Le rapport de l’Homme à la création se perd aux confins de ses propres origines.

Toute relation à son environnement, et toutes les adaptations à l’inattendu de la vie ont nécessité de nous d’être créatifs.

Pour survivre, comprendre, mais aussi pour rendre grâce à ce qui nous dépassait et nous émerveillait.

Vestiges antiques, peintures préhistoriques, instruments de musique dont on ne connaît plus toujours les usages… tout témoigne de notre besoin de créer.

Créer, c’est être en relation. Avec son corps. Avec l’environnement. Avec les autres.

Prendre conscience d’une impression subtile ou franche ( une émotion, une sensation venant de notre monde intérieur et/ou provoqué par le monde extérieur) nous invite à nous mettre en action, pour satisfaire un besoin, pour se maintenir en vie, pour s’accomplir, se libérer.

Si j’ai soif, je cherche à boire pour étancher cette soif. La soif peut être physique, mais aussi intellectuelle, émotionnelle, ou spirituelle.

Si j’éprouve de la peine, je vais peut-être pleurer pour soulager une tension interne. Ou écrire. Ou chanter (on peut penser à la naissance du Blues ou du Fado).

L’image de l’iceberg est parfois évoquée pour nous représenter: la partie émergée étant notre vie consciente; et la partie immergée notre vie inconsciente, les profondeurs de notre être. Notre vie intérieure.

A travers l’Histoire de l’Humanité, nous savons que créer faisait partie des protocoles de soins anciens: rêves pour transmettre des informations, chants, écritures, peintures… accompagnaient la pharmacopée, l’hygiène de vie, la diététique etc. L’être à soigner n’était pas qu’un corps; il fallait prendre en compte son âme, son histoire, ses ancêtres, son lieu de vie…

Par le passé, ces médecines étaient celles des sumériens, des chinois, des indiens, des grecs anciens, des amérindiens et tant d’autres. On les appelle souvent ethnomédecines, chamanisme.

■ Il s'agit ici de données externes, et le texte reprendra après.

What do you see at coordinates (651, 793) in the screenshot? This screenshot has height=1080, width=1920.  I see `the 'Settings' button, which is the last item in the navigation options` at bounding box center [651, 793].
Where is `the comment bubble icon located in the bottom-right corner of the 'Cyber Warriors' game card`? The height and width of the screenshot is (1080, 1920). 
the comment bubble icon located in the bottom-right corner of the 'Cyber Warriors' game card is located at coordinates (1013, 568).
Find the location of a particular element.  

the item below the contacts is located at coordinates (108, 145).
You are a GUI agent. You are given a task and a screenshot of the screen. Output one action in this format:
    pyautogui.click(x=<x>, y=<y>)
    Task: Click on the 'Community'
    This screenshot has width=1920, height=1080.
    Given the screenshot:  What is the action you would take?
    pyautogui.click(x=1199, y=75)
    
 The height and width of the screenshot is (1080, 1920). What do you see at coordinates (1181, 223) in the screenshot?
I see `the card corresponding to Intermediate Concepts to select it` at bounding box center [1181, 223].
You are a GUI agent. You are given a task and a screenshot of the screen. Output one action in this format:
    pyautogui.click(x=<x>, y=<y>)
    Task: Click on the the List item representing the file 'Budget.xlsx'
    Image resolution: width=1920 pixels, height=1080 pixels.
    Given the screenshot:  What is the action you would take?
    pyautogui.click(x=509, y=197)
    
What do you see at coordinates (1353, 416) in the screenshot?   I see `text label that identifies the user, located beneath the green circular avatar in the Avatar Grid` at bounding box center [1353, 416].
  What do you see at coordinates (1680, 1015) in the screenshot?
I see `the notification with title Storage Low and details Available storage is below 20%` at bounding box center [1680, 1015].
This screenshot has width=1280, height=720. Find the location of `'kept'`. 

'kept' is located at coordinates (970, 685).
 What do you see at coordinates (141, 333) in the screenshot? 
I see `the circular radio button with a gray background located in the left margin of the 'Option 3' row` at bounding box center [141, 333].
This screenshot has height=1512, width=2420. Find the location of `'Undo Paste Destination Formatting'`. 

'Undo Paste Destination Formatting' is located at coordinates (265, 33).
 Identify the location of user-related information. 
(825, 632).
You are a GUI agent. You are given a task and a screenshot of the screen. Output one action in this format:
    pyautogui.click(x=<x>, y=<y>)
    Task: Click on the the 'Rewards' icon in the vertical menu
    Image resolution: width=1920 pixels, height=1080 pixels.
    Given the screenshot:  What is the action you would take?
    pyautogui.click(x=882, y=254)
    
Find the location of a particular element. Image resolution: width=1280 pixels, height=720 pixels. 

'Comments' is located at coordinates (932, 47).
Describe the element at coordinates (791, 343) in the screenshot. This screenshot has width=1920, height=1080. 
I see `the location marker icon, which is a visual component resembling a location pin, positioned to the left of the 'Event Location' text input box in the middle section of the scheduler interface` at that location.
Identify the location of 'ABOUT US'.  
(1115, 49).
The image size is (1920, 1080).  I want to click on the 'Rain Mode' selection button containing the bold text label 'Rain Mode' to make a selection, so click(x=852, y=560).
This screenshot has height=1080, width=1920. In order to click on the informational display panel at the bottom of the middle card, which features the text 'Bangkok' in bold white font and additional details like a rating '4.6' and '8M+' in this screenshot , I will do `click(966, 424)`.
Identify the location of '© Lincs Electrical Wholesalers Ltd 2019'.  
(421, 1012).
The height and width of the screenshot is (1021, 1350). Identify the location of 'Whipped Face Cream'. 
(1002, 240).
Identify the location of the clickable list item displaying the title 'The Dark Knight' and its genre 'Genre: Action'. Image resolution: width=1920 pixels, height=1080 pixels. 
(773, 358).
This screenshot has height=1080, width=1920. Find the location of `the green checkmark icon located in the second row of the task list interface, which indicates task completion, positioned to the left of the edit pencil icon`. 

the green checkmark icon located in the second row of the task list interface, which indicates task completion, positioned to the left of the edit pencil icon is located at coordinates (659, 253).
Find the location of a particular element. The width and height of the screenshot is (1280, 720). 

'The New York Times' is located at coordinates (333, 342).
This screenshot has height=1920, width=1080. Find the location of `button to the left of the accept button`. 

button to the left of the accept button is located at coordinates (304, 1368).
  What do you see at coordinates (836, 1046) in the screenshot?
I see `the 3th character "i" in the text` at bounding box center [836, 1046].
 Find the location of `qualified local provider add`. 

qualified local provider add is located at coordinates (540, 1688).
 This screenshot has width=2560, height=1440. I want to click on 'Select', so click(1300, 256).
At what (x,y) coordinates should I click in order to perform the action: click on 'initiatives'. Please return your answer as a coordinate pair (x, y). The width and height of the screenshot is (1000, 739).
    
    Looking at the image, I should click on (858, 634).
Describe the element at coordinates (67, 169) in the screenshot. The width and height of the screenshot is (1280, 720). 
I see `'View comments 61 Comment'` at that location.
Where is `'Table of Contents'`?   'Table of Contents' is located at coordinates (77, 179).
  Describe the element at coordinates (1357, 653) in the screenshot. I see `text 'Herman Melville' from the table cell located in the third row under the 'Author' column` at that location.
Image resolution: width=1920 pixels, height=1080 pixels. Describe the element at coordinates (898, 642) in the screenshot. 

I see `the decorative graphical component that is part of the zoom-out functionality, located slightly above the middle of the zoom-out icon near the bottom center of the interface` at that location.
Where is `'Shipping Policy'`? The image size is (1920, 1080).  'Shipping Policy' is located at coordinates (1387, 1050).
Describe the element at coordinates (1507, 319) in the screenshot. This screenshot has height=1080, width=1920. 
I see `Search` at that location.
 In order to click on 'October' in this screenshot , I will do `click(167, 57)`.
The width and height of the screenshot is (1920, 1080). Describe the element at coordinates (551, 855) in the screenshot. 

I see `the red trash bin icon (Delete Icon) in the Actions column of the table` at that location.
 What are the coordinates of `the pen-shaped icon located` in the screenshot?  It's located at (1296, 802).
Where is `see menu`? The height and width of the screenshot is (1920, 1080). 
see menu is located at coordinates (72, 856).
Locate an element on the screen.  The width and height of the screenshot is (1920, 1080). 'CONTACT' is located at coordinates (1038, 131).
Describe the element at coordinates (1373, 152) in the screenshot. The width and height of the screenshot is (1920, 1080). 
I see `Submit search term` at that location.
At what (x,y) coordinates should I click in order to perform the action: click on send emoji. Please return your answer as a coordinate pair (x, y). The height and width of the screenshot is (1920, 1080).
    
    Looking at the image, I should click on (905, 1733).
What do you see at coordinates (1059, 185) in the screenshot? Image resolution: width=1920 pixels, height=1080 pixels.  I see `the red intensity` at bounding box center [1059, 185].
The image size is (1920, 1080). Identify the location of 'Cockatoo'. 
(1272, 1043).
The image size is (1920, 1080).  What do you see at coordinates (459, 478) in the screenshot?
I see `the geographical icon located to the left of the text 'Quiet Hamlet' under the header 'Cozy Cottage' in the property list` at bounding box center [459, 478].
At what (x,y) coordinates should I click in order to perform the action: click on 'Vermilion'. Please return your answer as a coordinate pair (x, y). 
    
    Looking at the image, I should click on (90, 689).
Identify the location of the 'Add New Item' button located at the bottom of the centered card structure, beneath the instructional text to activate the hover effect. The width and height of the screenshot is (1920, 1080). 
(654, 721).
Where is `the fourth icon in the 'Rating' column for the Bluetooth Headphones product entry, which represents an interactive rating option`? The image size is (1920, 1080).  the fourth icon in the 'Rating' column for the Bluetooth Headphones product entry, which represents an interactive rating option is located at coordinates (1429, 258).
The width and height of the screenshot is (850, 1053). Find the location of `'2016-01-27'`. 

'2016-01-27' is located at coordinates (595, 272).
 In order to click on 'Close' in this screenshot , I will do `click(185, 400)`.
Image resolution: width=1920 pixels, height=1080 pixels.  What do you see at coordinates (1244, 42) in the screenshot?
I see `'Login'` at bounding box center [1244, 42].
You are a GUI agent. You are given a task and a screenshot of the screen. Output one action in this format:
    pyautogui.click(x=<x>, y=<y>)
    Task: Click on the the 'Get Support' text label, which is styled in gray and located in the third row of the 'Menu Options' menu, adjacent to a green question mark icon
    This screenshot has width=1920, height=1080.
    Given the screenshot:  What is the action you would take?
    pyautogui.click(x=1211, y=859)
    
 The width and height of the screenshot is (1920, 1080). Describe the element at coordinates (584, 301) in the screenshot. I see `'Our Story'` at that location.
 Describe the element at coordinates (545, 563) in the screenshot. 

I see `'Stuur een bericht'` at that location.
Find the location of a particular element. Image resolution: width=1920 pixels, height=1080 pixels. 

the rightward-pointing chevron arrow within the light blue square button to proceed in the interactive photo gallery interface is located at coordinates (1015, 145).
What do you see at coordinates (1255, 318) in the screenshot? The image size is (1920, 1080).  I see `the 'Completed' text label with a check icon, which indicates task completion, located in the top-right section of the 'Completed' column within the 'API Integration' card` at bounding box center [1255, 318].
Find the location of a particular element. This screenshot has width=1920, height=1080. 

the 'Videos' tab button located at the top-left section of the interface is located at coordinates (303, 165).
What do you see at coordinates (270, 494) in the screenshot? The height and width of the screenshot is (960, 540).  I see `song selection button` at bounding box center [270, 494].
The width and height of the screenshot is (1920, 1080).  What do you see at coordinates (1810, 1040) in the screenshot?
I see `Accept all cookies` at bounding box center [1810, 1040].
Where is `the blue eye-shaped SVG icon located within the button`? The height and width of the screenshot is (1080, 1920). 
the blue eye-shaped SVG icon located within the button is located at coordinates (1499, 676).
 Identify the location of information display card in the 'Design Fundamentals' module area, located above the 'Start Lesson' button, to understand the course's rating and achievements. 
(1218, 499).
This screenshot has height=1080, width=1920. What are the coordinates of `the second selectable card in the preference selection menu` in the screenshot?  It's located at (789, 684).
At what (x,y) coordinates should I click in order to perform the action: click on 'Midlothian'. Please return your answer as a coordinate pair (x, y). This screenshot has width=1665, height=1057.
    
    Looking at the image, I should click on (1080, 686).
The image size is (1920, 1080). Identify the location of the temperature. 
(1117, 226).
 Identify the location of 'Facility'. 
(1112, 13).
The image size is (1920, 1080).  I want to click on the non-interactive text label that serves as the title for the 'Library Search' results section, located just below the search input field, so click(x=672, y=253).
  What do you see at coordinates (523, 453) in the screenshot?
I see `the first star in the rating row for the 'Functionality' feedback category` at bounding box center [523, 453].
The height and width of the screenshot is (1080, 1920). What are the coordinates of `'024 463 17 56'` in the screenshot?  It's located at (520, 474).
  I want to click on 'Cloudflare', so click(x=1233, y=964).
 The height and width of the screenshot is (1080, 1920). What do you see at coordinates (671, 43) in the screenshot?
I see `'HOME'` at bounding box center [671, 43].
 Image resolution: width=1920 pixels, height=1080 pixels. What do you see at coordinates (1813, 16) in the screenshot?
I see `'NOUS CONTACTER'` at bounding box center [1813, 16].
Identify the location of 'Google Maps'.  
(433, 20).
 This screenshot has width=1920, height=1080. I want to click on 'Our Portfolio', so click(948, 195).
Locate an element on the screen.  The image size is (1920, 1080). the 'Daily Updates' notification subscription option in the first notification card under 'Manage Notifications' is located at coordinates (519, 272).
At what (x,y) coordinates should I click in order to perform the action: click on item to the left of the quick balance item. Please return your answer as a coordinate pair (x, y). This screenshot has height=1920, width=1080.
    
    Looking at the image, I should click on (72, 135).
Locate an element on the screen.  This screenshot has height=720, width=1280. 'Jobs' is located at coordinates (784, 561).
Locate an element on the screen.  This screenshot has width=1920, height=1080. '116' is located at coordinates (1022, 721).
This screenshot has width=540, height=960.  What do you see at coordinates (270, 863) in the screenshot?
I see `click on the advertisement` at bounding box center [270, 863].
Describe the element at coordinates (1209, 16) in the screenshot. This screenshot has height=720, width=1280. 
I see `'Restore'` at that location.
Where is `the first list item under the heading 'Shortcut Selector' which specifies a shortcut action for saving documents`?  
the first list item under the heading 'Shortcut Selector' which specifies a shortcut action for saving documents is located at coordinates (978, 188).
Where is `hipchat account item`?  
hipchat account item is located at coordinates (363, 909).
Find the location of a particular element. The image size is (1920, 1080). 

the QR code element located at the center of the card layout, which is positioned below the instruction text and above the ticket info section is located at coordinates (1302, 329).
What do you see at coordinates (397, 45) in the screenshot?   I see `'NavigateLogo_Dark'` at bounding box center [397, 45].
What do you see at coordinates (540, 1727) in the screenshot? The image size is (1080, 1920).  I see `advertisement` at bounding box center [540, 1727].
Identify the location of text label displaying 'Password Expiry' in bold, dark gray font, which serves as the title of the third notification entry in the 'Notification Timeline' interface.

Au XXè siècle s’est établie, dans les sociétés occidentales, une psychopathologie de l’expression. Il s’agissait de mettre en lumière les signes cliniques qui transparaissaient dans les œuvres des patients. Les œuvres devenaient des clés de lecture de la psyché en souffrance.

Psychiatres, pédiatres, psychanalystes, psychothérapeutes, souvent eux-mêmes amateurs d’art ont au fil des décennies étudié, pratiqué, formalisé une pensée qui tentait d’expliquer en quoi créer permet à une personne de sortir de l’isolement, de retrouver de l’estime de soi, d’apaiser ses angoisses, de retrouver de l’élan vital…

Aujourd’hui, la somme des recherches et les différents courants sont innombrables. Les art-thérapies tentent de se définir, soit en fonction de la médiation dominante (danse-thérapie, dramathérapie, musicothérapie etc), soit en fonction du processus développé ou du courant philosophique dominant (art transformationnel, art-thérapie contemporaine, art-thérapie analytique, expression sensitive etc).

Ce sont autant de champs d’exploration et d’investigation confrontant l’être et le phénomène de créer.

Pour ne pas se perdre, il s’agira toujours de revenir à la source de l’appel.

Conscience de soi.

Conscience des dynamiques intérieures.

Interaction entre vie intérieure et vie extérieure.

Enjeux pour soi, sa vie, son entourage, et les conséquences.

Mise en forme symbolique de ce qui agit en nous, unification des différentes parts qui nous constituent et harmonisation.

Épanouissement. Accomplissement. Transmission.